Em defesa da legalidade e do devido processo legal, por Auditores Fiscais pela Democracia (AFD)

Entendemos que o STF deveria assumir uma posição mais ativa no combate a todos os abusos, de juízes, procuradores ou outras autoridades públicas que burlam a lei para atingir objetivos pouco republicanos.

Em defesa da legalidade e do devido processo legal

por Auditores Fiscais pela Democracia (AFD)

No dia 1º agosto de 2019, o Ministro do STF Alexandre Moraes proferiu decisão em que determinou (i) a suspensão de todos os procedimentos de fiscalização instaurados na Receita Federal ou em outros órgãos, com base na Nota Copes n° 48, de 02/03/2018, em relação a 133 contribuintes; (ii) o afastamento temporário de todas as atividades funcionais dos Auditores Fiscais Wilson Nelson da Silva e Luciano Francisco Castro, por indevida quebra de sigilo noticiado no PAD 14044.720005/2019-79.

De imediato, pretendemos estabelecer como premissa o reconhecimento de que o STF é o guardião maior da Constituição Federal.
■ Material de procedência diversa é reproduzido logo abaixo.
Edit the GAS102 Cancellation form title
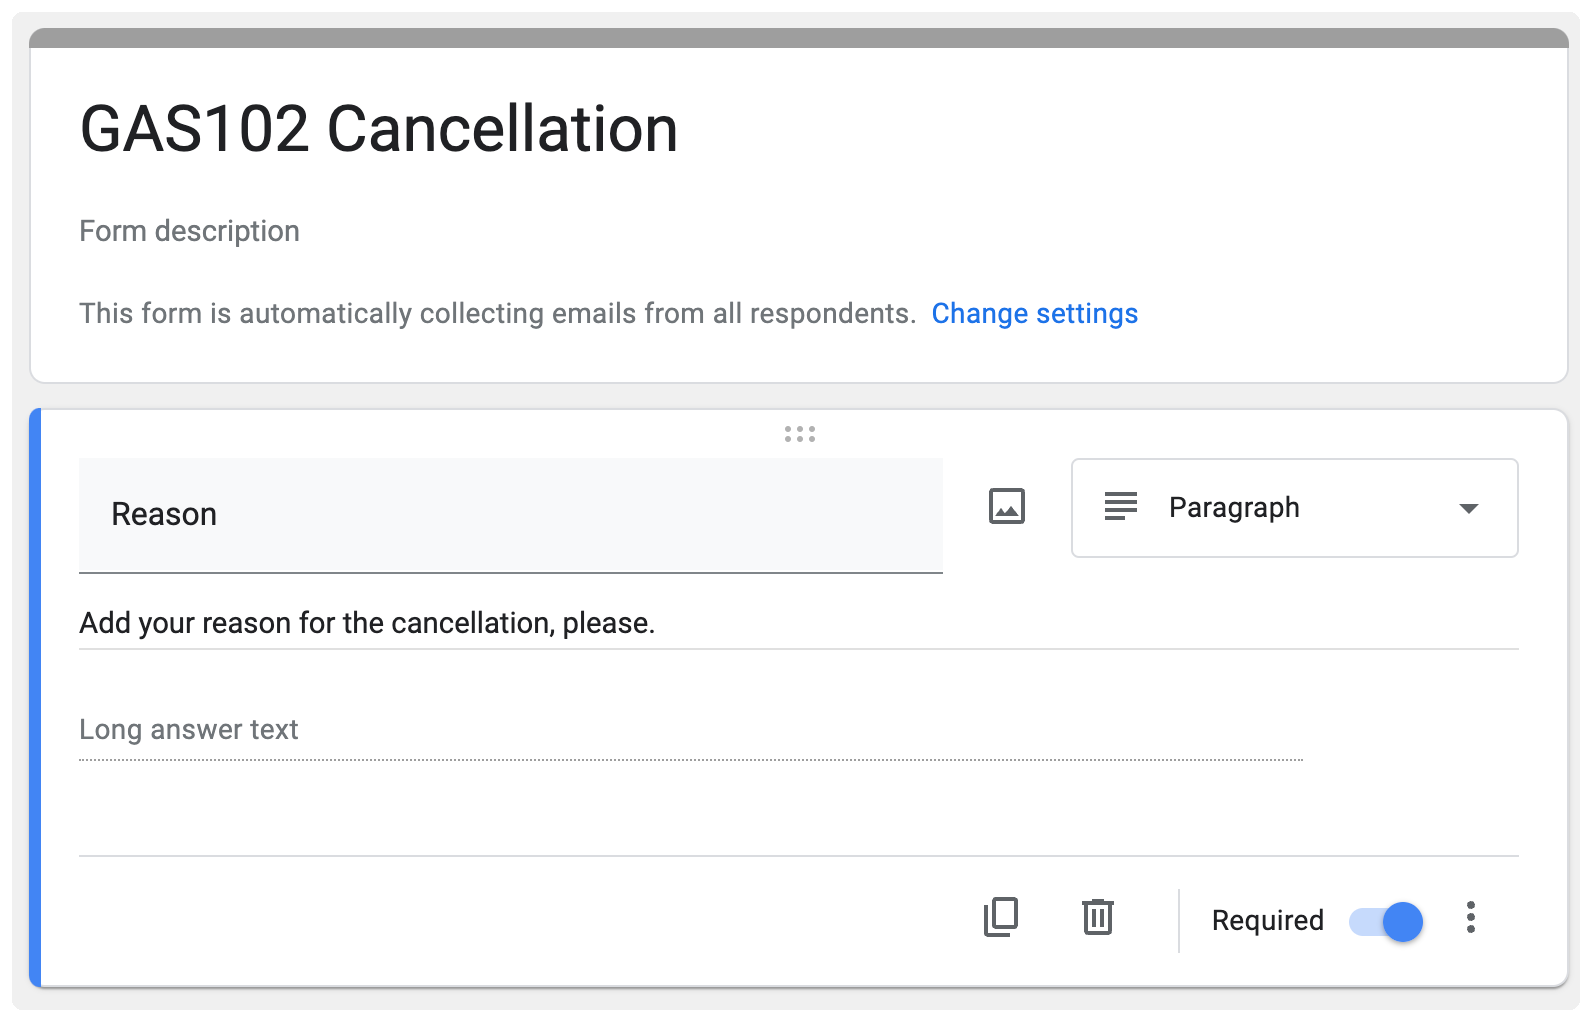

Todo cidadão, desde o mais pobre e desprovido de poder, até o mais empoderado, como um ministro do STF, tem o direito de ser defendido pela corte suprema quando há risco de lesão ou quando seus direitos estão ameaçados. Dessa forma, não nos vinculamos à corrente que pretende negar legitimidade às decisões dos magistrados da corte suprema pelo simples fato dessas decisões beneficiarem pessoas poderosas. Temos a convicção de que o correto funcionamento das instituições é a maior garantia, senão a única, de preservar a nossa democracia, que ora se encontra sob ataque por todos os lados.

Entendemos que o STF deveria assumir uma posição mais ativa no combate a todos os abusos, de juízes, procuradores ou outras autoridades públicas que burlam a lei para atingir objetivos pouco republicanos. É obrigação do STF coibir a politização dos órgãos e agentes públicos no exercício de suas funções. A omissão da Suprema Corte diante de condutas inadequadas, praticadas ao longo dos últimos anos por agentes públicos que visavam protagonismo pessoal, é apontado como causa, por inúmeros analistas, dessa epidemia de desrespeito às instituições do estado brasileiro.
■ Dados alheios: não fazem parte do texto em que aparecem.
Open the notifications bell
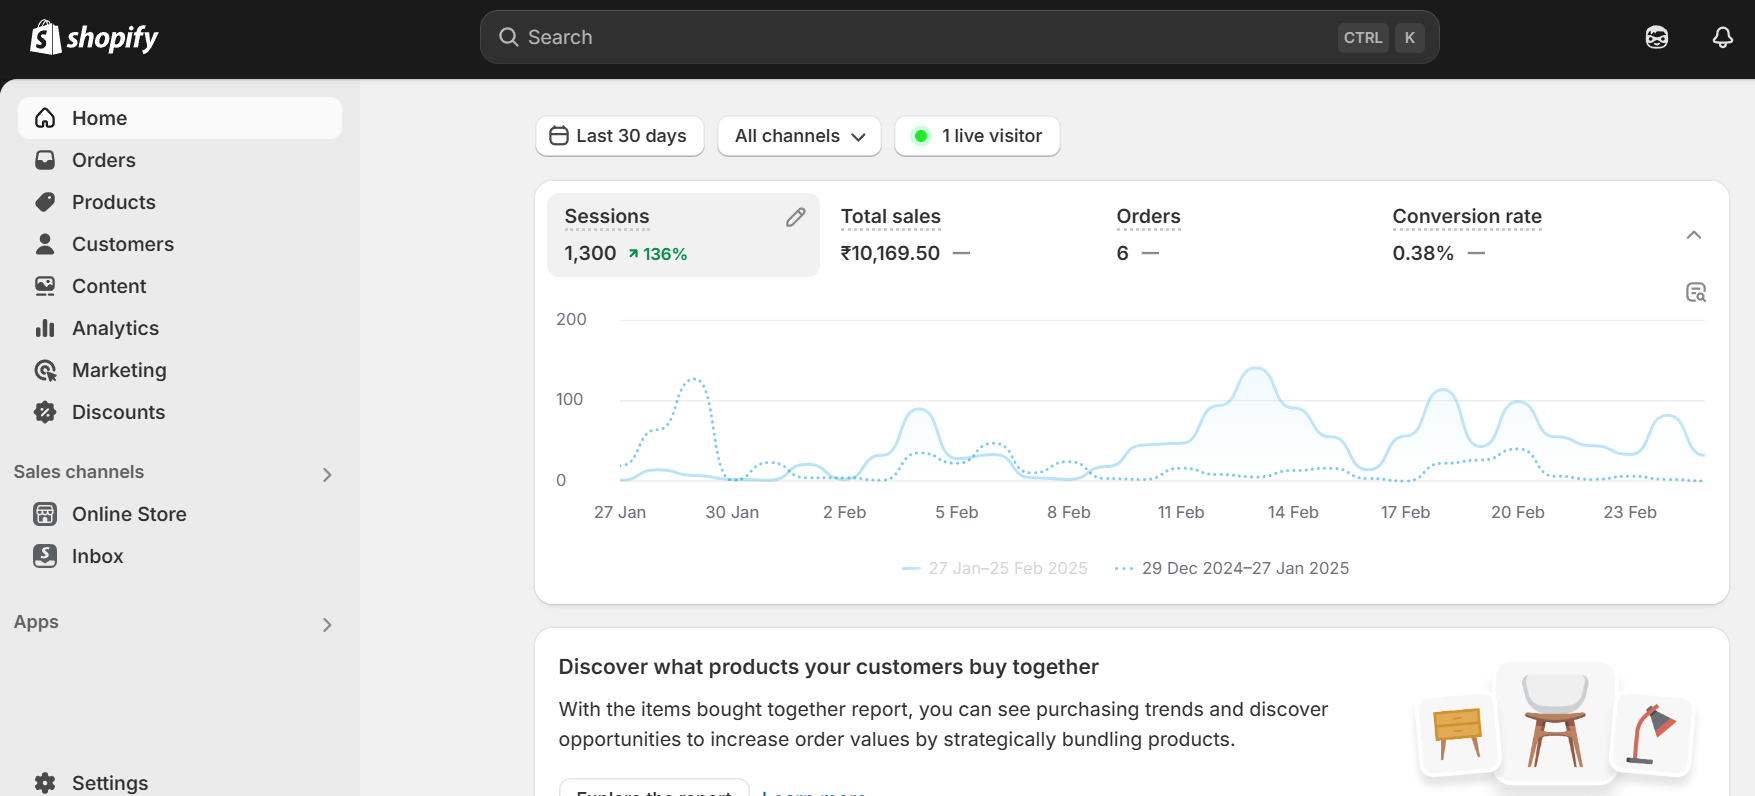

Feita essa importante ressalva, e ainda a de que o Coletivo AFD não se dedica a defender pautas corporativas (que é uma pauta sindical), fazemos as considerações abaixo com o objetivo de contribuir para o correto deslinde dos fatos.
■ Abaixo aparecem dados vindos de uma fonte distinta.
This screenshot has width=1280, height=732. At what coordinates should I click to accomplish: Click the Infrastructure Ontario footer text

O Ministro do STF apontou como fundamentos para sua decisão o fato da Receita Federal ter explicado, genericamente, as diretrizes do programa, e “que não se verificou a necessária atuação de forma técnica e impessoal, pois a escolha fiscalizatória em relação a agentes públicos foi realizada sem critérios objetivos e com total ausência de razoáveis indícios de ilicitude” e que “a ausência de critérios objetivos demonstrou a real possibilidade de direcionamento da atividade fiscalizatória para atingir alvos predeterminados, pois de 818 mil CPFs de agentes públicos a Receita Federal chegou a 133 contribuintes”; “que instada novamente a esclarecer quais seriam esses critérios objetivos utilizados para a seleção de contribuintes, o órgão em questão limitou-se a replicar a informação anteriormente fornecida no item 18 da Nota 105/2019, onde, novamente, aponta como um dos critérios de escolha ‘as notícias na imprensa de agentes públicos em esquemas fraudulentos’”; ocorrendo na sequência “flagrantes violações à legalidade, inclusive com vazamentos de informações sigilosas”; “são claros os indícios de desvio de finalidade na apuração da Receita Federal, que, sem critérios objetivos de seleção, pretendeu, de forma oblíqua e ilegal investigar diversos agentes públicos, inclusive autoridades do Poder Judiciário, incluídos Ministros do Supremo Tribunal, sem que houvesse, repita-se, qualquer indício de irregularidade por parte desses contribuintes”.

Mesmo que isso não conste no voto do Ministro,  a decisão guarda relação com os diálogos dos procuradores da Lava Jato divulgados, pelo dossiê Intercept, em data imediatamente anterior a sua decisão. Nesses diálogos, os procuradores da Lava Jato estavam levantando informações para mover ações contra alguns ministros do STF que eram tidos como inimigos da Lava Jato. Nas conversas, os procuradores dão a entender que estavam inclusive levantando dados junto a fontes da Receita Federal. Algumas das pessoas mencionadas nos diálogos dos procuradores da Lava Jato acabaram selecionadas para fiscalização da Receita Federal com base na Nota Copes n° 48, de 02/03/2018.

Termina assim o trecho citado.